Star India CEO Uday Shankar has hit back at Wasim Akram's reported opinion on how the Men in Blue are projected as an invincible unit on various channels under the Star group in India. In an interview to the Indian Express, he responded with the typical question-for-a-question when asked to comment on the Pakistani legend's statement.
"So is Wasim Akram saying I should show the Indian fans matches where their team lost badly?"
Answering the second part of the question in a similar fashion, Shankar said that all the bi-lateral series adverts, or ad-series like 'mauka-mauka', have a nationalistic tinge to them because that's how the norm is worldwide.
"What is the context of a bilateral match? We call it the national team. When two nations take on each other, where else will the national sentiment come? It happens in every country. When England and Australia play the Ashes, exactly the same thing happens. Why do we get touchy about it?"
In case you didn't know...
Star India has recently acquired the IPL media rights for the next five years with a bid of Rs 16347.5 crore.
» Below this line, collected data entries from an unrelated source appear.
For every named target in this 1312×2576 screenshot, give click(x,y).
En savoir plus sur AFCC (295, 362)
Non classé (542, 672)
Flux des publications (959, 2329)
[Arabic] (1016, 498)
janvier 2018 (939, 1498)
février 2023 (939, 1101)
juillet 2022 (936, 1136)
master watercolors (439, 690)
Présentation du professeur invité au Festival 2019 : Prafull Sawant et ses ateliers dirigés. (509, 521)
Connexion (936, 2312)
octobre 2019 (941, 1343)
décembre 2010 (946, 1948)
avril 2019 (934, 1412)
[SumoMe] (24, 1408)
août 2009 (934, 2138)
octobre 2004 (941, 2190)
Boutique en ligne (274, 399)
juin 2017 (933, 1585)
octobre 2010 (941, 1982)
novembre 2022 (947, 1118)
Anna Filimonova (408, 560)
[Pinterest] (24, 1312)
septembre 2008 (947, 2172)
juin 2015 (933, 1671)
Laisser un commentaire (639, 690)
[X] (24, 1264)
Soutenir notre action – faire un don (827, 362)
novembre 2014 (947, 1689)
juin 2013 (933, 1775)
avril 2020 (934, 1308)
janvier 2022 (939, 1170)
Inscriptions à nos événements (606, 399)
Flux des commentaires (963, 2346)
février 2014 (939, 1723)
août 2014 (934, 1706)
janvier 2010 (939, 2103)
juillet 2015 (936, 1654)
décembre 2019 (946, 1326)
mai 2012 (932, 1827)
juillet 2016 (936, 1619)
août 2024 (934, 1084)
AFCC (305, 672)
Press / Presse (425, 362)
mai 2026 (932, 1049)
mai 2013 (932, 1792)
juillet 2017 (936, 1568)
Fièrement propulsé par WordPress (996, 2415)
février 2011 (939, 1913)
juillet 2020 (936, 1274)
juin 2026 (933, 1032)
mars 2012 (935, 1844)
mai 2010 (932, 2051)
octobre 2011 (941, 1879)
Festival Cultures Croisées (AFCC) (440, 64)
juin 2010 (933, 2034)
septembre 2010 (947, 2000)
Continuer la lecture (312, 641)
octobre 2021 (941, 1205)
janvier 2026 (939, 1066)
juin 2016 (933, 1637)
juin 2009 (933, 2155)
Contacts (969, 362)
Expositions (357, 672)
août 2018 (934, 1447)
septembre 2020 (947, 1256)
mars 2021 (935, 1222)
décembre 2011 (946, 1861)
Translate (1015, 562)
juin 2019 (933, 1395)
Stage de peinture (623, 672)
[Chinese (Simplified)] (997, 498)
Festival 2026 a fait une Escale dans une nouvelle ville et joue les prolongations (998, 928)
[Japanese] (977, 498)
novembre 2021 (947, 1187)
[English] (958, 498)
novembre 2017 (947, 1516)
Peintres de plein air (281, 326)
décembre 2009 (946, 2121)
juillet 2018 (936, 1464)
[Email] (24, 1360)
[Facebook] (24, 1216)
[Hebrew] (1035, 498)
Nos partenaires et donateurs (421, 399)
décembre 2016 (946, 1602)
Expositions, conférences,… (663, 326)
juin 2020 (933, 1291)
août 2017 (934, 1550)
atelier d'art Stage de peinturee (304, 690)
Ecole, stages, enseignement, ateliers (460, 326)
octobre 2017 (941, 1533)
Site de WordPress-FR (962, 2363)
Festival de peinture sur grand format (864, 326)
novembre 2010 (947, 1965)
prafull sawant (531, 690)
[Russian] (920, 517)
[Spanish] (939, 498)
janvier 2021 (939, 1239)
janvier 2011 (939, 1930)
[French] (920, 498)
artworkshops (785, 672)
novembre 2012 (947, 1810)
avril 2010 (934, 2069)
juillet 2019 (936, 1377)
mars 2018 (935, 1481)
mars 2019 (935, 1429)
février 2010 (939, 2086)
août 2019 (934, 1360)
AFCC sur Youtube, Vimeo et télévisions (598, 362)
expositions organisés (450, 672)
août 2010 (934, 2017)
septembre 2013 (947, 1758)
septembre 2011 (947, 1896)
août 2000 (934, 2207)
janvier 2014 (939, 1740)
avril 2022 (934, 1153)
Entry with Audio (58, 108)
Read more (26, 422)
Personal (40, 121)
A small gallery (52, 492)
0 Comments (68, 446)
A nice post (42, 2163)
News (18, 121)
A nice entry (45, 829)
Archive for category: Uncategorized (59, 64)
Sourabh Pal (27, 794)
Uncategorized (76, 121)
And with the auction for BCCI media rights scheduled for next year, it looks likely that Star will go all-in again come 2018.
The heart of the matter
The matter of fact is that during the brief period between two of India's series, all one can catch on the plethora of Star Sports channels on the tele is how the Men in Blue pummelled their upcoming opponents the last time they met. Defending his stance on the same, Shankar was, from a business point of view, right while stating that who would want to lose on TRPs and that they are just serving what the viewers demand.
The CEO further stressed that they are not trying to promote any form of animosity with ad-campaigns like mauka-mauka and that the audience is mature enough to understand the message they're trying to give. He opined that the aforementioned campaign brought about a lot of positivity in the relationship between the two groups of fans.
Further expanding on the point, Shankar said that mauka-mauka was a "tongue-in-cheek thing" and there was no intention of "turning it into India-Pakistan war".
While Shankar has the right to stand by his take on what fans want from the media houses, there would be no harm in slotting-in segments of experts analysing the shortcomings of Team India. If not much, it will at least help an average Indian cricket fan learn about his team more than the repetitive telecast of India pounding Australia three years back in the T20 World Cup.
As far as the adverts go, I firmly believe that they are not to be taken seriously as the banter is what adds spice to the proceedings.